La administración del presidente Donald Trump trasladó a más de 100 personas deportadas hacia ocho países africanos durante un período de apenas 10 días, de acuerdo con documentos internos del Gobierno de Estados Unidos obtenidos por CBS News.
Entre las personas expulsadas se encontraban ciudadanos de Afganistán, Cuba, Nicaragua y otros países, como parte de la ampliación de la política estadounidense de deportaciones hacia “terceros países”, es decir, naciones distintas al país de origen de los migrantes.
Según los documentos citados por CBS News, tres vuelos de deportación del Servicio de Inmigración y Control de Aduanas (ICE) trasladaron a decenas de hombres y mujeres hacia diferentes destinos del continente africano.

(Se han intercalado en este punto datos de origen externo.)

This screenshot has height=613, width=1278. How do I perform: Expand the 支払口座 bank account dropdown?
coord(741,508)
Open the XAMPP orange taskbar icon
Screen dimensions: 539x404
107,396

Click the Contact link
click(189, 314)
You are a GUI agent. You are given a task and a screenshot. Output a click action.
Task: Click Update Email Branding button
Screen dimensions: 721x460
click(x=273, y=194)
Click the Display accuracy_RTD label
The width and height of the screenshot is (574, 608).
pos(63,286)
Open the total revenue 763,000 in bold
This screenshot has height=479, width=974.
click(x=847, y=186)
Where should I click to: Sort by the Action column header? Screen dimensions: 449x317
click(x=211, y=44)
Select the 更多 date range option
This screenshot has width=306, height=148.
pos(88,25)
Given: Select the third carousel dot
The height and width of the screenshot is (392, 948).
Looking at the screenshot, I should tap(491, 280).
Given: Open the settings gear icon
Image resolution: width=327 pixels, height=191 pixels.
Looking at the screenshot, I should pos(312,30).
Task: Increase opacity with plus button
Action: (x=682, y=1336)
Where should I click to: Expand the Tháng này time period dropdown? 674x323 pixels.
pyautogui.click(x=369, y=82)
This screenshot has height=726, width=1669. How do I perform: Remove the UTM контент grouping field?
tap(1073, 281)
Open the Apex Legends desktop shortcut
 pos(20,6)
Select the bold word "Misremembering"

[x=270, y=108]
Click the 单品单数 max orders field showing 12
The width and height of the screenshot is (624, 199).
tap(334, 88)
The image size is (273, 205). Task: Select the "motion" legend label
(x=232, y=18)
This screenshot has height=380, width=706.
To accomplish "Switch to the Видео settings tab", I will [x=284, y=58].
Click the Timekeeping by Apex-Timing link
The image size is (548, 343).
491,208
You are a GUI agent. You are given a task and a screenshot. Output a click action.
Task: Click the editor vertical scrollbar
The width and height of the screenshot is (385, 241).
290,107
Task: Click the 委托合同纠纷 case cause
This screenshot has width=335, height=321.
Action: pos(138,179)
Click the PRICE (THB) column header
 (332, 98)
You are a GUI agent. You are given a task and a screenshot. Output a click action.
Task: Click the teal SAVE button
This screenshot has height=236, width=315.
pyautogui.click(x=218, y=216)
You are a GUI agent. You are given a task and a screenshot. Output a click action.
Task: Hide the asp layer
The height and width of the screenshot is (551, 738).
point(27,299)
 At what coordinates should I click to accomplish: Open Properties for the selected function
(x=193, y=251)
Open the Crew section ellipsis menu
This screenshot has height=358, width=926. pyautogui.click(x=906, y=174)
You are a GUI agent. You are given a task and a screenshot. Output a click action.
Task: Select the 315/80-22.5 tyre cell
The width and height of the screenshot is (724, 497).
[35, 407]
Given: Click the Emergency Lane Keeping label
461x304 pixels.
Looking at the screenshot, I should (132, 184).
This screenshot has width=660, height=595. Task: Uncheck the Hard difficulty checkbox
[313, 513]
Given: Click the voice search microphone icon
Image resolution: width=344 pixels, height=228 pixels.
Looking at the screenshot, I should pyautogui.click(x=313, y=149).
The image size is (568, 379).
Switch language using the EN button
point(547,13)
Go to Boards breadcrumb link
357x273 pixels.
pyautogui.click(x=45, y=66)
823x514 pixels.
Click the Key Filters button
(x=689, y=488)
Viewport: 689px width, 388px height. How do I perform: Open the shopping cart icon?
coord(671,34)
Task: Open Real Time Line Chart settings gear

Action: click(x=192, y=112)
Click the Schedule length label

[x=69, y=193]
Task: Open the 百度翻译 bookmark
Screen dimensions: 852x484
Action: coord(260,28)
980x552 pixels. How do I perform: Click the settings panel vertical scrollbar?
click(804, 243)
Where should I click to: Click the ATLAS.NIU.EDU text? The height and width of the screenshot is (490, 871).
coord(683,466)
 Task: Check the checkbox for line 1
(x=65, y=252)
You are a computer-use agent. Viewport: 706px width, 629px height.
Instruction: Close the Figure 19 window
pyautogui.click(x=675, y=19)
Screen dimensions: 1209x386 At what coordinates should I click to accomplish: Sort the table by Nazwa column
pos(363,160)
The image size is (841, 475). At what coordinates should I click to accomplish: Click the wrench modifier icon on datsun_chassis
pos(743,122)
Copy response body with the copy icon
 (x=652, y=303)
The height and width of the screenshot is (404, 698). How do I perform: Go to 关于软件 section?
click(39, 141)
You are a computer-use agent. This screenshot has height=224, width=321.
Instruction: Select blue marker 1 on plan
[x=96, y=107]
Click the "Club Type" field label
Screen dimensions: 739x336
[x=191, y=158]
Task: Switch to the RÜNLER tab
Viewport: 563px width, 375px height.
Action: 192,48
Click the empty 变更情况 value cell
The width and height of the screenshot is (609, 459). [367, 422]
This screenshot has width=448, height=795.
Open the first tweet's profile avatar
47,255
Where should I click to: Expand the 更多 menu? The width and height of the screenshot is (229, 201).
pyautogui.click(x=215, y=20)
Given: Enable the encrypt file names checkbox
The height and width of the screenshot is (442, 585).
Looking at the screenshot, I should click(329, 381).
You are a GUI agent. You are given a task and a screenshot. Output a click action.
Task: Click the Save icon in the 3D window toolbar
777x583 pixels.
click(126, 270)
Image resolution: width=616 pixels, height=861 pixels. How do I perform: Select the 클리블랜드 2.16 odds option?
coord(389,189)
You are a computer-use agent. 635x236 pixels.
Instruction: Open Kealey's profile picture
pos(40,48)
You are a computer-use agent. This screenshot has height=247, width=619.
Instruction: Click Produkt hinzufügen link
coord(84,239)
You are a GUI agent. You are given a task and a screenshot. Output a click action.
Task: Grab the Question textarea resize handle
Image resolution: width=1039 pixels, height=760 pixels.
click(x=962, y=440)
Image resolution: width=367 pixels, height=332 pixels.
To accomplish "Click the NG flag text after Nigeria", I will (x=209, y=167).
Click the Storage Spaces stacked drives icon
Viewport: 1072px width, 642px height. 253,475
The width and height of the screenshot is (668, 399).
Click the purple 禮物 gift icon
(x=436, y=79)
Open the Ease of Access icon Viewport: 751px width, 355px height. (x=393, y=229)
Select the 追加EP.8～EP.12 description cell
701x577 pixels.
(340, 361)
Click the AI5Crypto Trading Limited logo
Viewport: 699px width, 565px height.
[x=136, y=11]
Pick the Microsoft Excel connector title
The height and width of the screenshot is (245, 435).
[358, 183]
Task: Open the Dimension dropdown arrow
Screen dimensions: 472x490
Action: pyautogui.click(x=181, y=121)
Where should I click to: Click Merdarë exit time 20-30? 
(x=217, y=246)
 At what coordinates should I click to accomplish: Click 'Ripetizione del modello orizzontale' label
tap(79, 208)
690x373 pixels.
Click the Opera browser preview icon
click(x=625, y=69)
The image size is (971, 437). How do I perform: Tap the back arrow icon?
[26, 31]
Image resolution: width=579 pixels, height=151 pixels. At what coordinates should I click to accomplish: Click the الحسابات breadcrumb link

Entre los países que recibieron a personas deportadas figuran Burundi, Camerún, Ruanda y Sierra Leona.
La medida forma parte de la estrategia de la administración Trump para ampliar el número de países dispuestos a recibir a personas que Estados Unidos busca expulsar cuando su traslado directo al país de origen no se concreta.
La utilización de terceros países para ejecutar deportaciones ha generado atención y cuestionamientos debido a las condiciones bajo las cuales son trasladadas las personas y a las garantías que reciben al llegar a destinos que no son sus países de origen.